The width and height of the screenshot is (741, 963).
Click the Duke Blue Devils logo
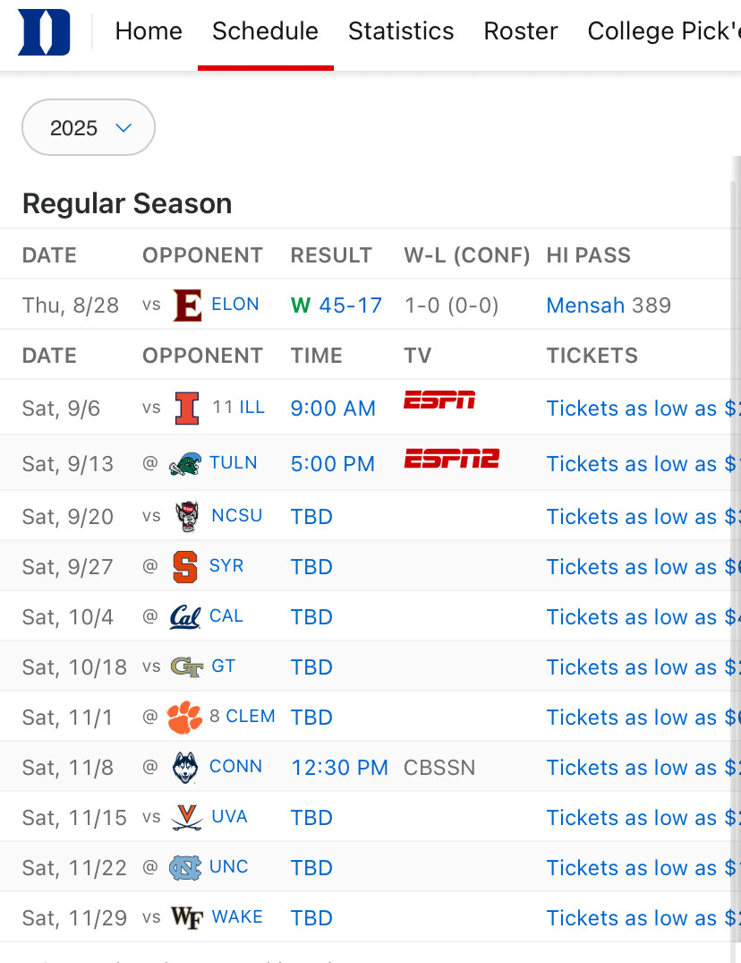pyautogui.click(x=44, y=31)
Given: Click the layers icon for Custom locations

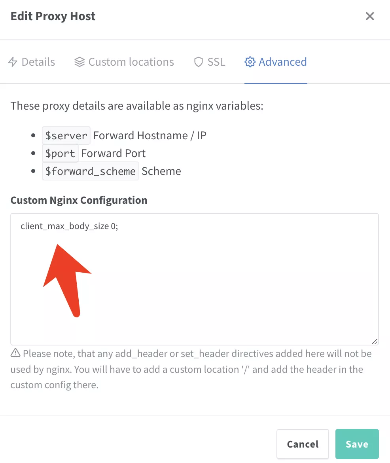Looking at the screenshot, I should [80, 62].
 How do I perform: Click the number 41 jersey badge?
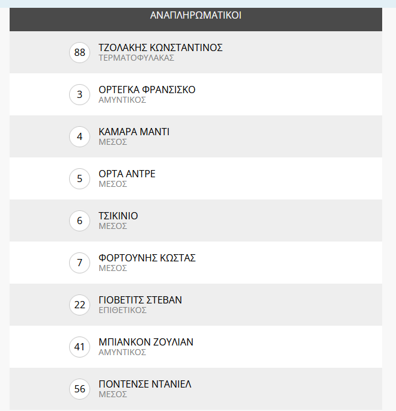80,347
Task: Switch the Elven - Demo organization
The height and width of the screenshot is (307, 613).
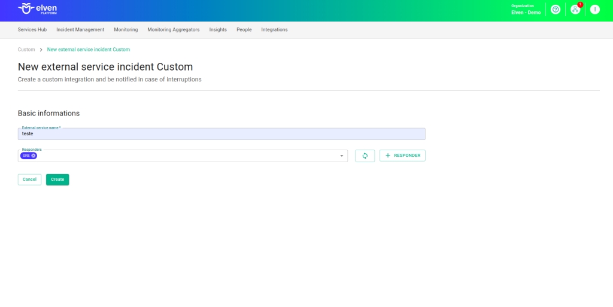Action: (526, 10)
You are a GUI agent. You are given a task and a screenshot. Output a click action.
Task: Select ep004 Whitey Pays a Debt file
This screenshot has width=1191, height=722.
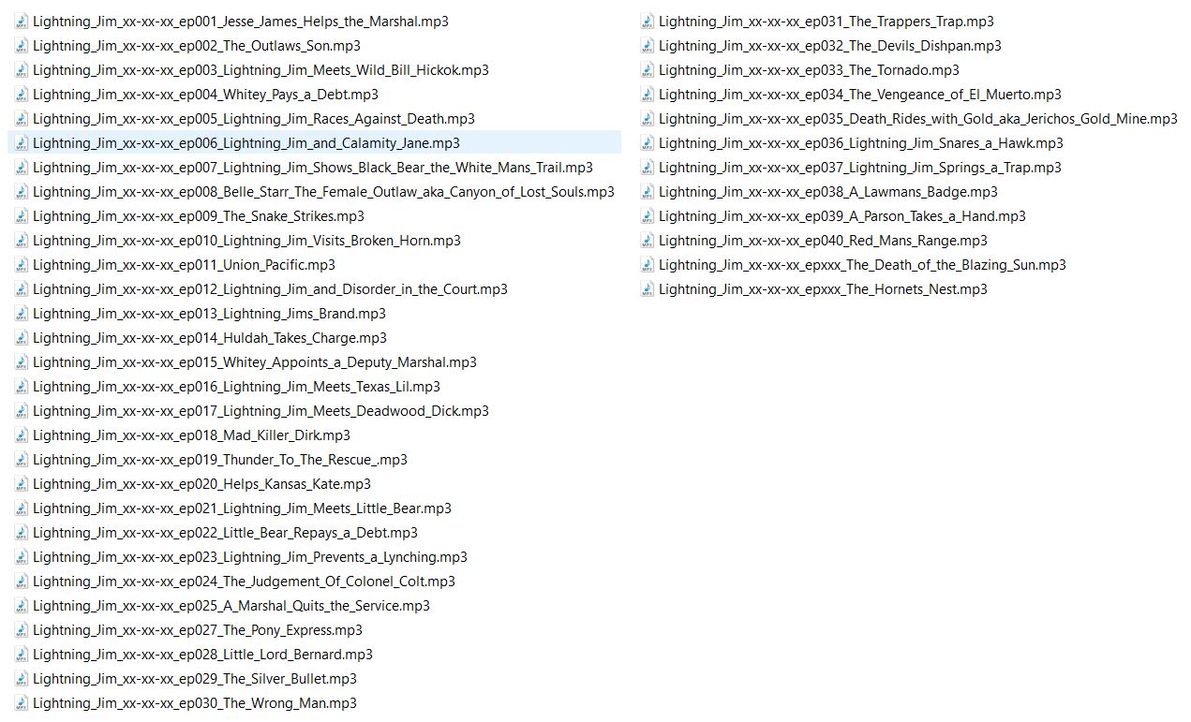(x=205, y=95)
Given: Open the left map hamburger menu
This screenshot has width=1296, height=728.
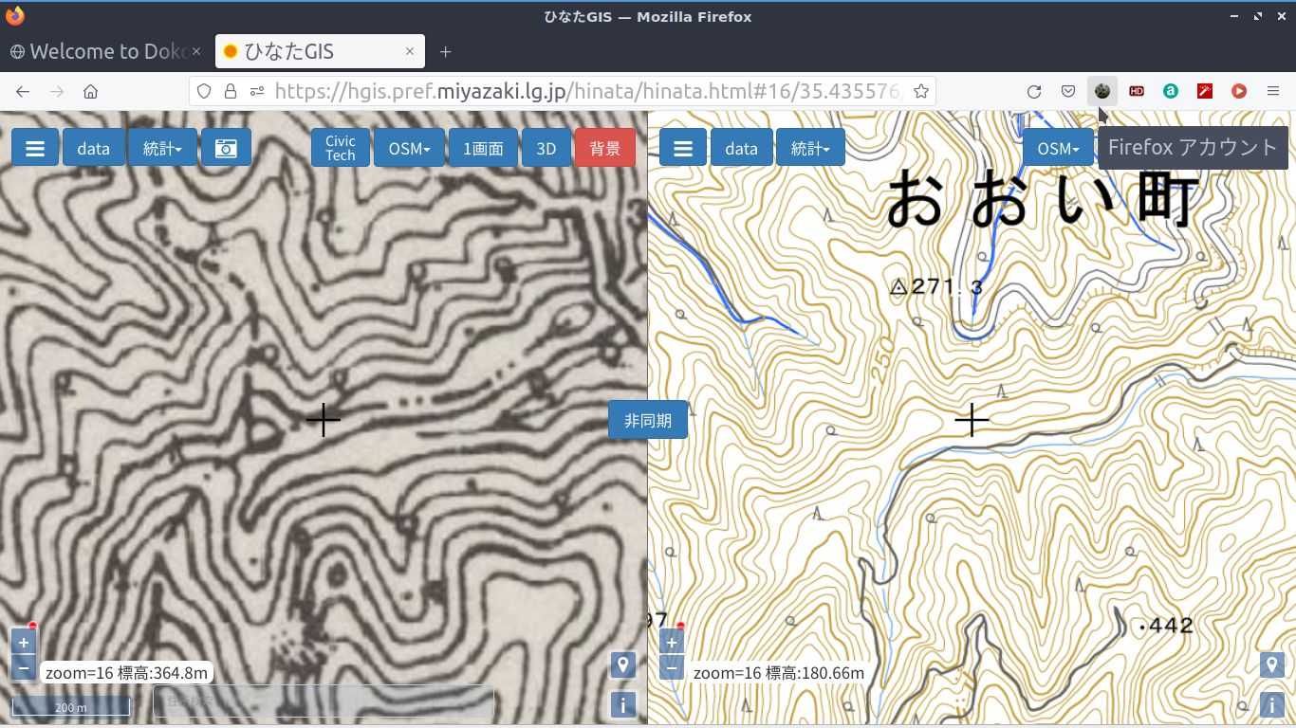Looking at the screenshot, I should (35, 148).
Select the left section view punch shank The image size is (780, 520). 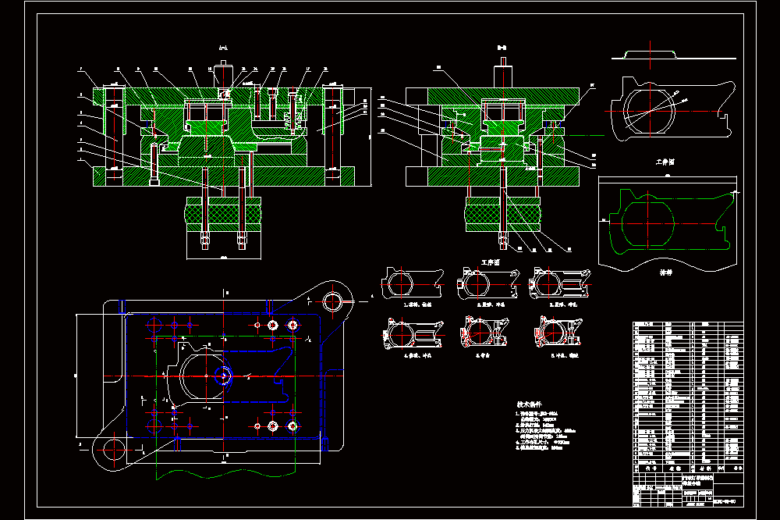click(x=223, y=73)
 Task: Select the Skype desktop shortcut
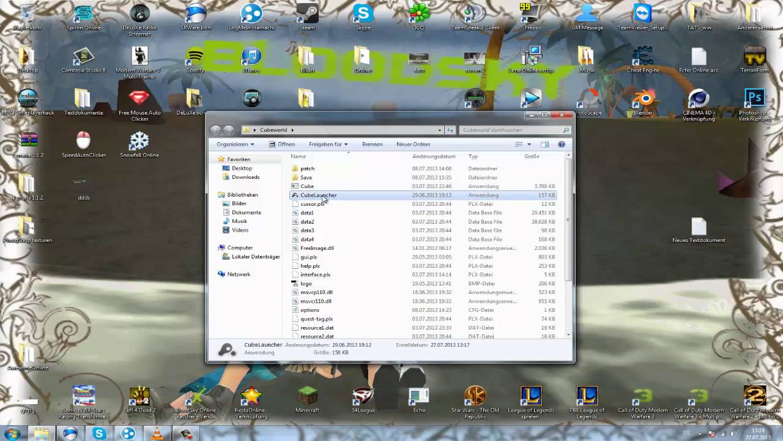[x=363, y=14]
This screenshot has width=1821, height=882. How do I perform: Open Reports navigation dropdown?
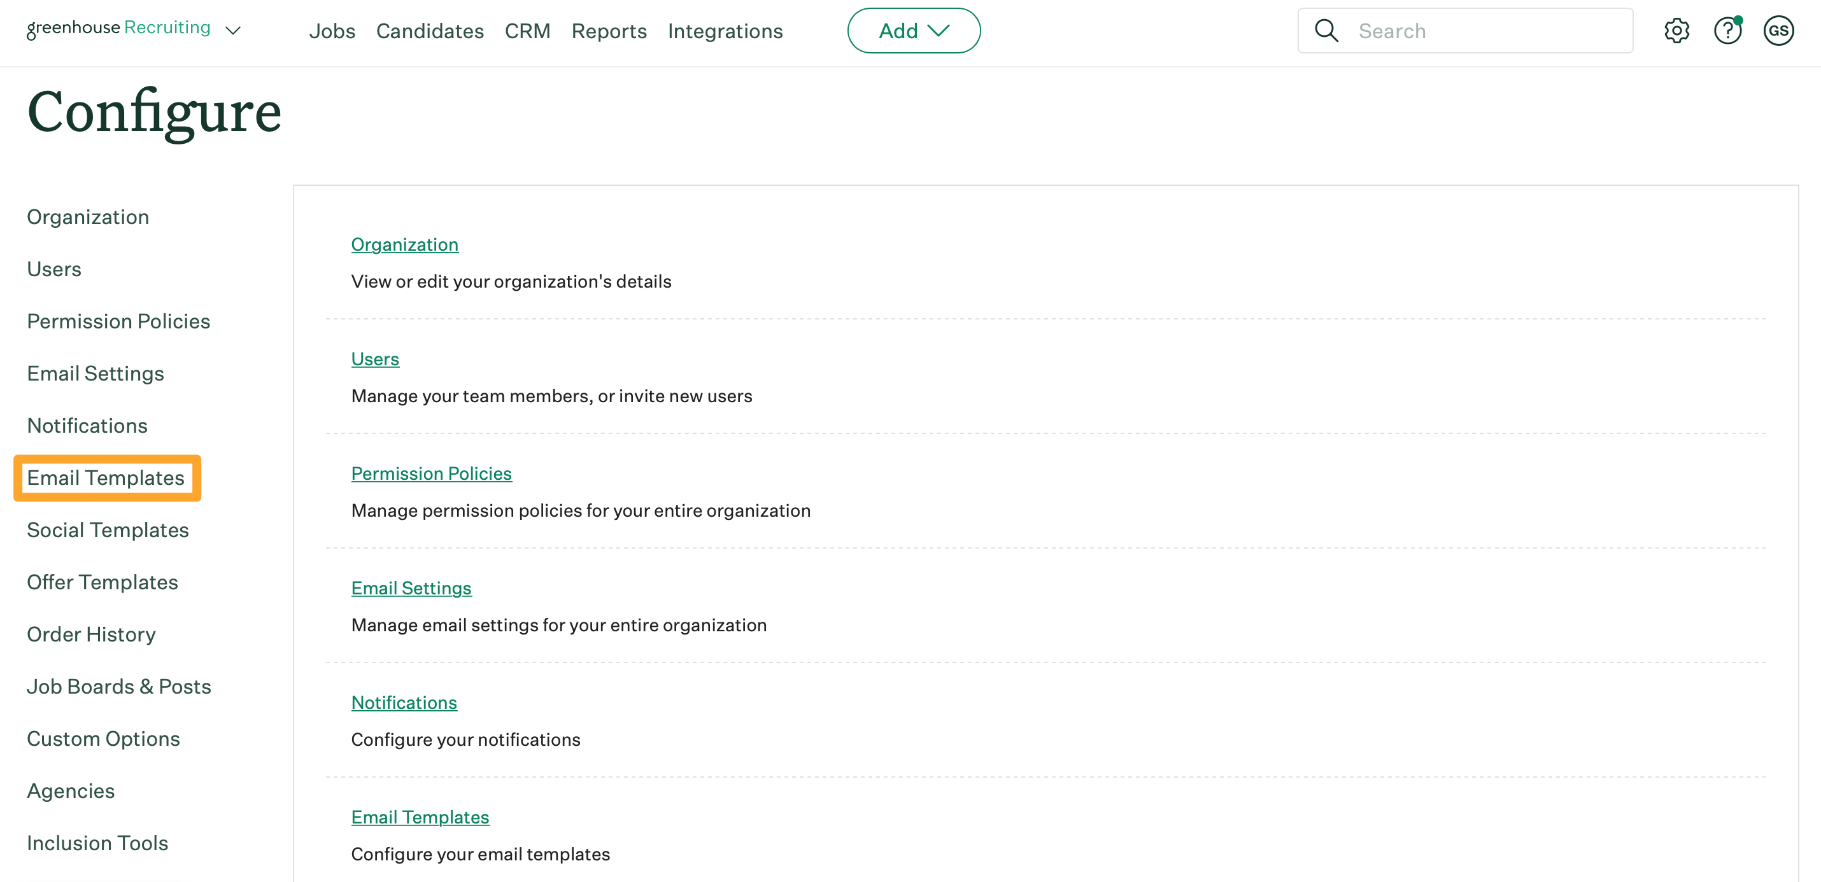point(609,31)
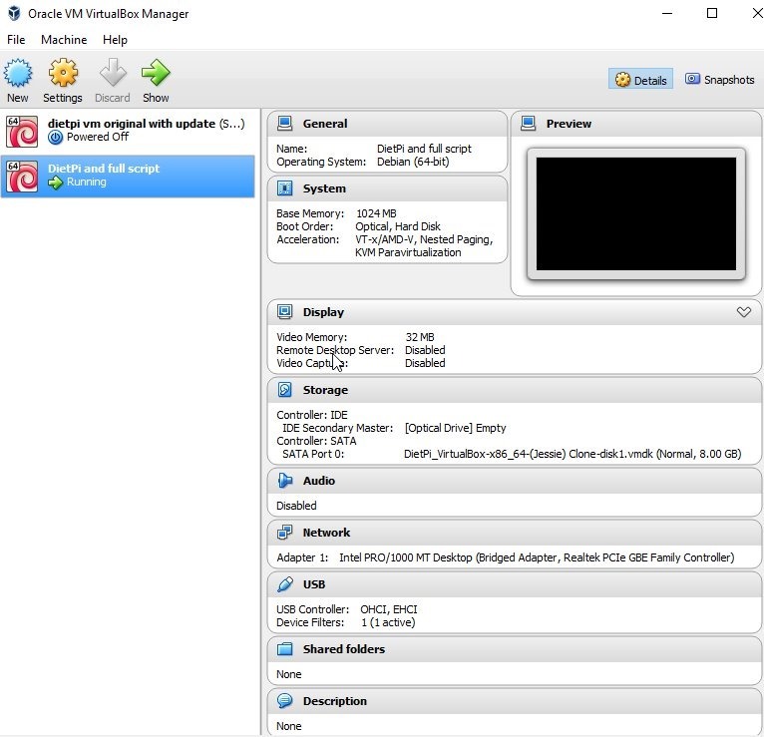Open Settings gear icon in toolbar
The image size is (764, 737).
tap(63, 74)
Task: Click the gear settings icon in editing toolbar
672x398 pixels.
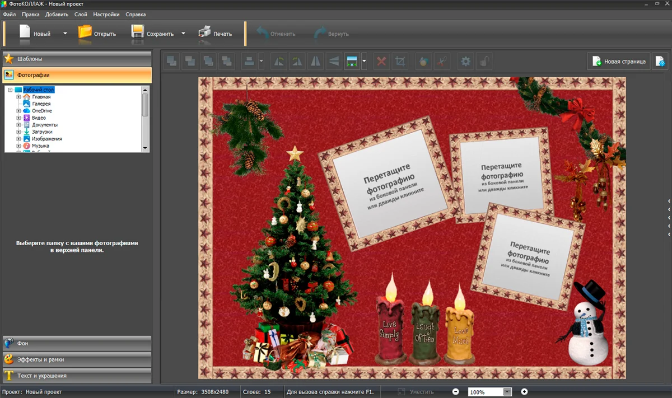Action: [x=465, y=62]
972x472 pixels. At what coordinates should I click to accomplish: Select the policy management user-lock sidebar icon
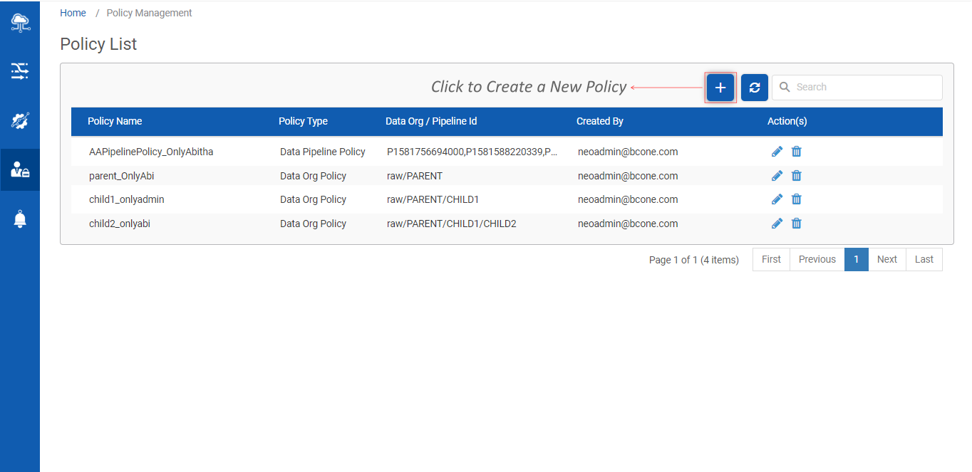(20, 170)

• • • • • • •

Starting with the line that contains "Task: Select the Skype desktop shortcut", repeat each line exactly until the listing ends, including the last one. Leave pictures out.

 Task: Select the Skype desktop shortcut
[x=363, y=14]
This screenshot has width=1821, height=882. How do I perform: Open Reports navigation dropdown?
point(609,31)
Open Settings gear icon in toolbar
The image size is (764, 737).
tap(63, 74)
Task: Click the gear settings icon in editing toolbar
672x398 pixels.
Action: [x=465, y=62]
972x472 pixels. At what coordinates should I click to accomplish: Select the policy management user-lock sidebar icon
(20, 170)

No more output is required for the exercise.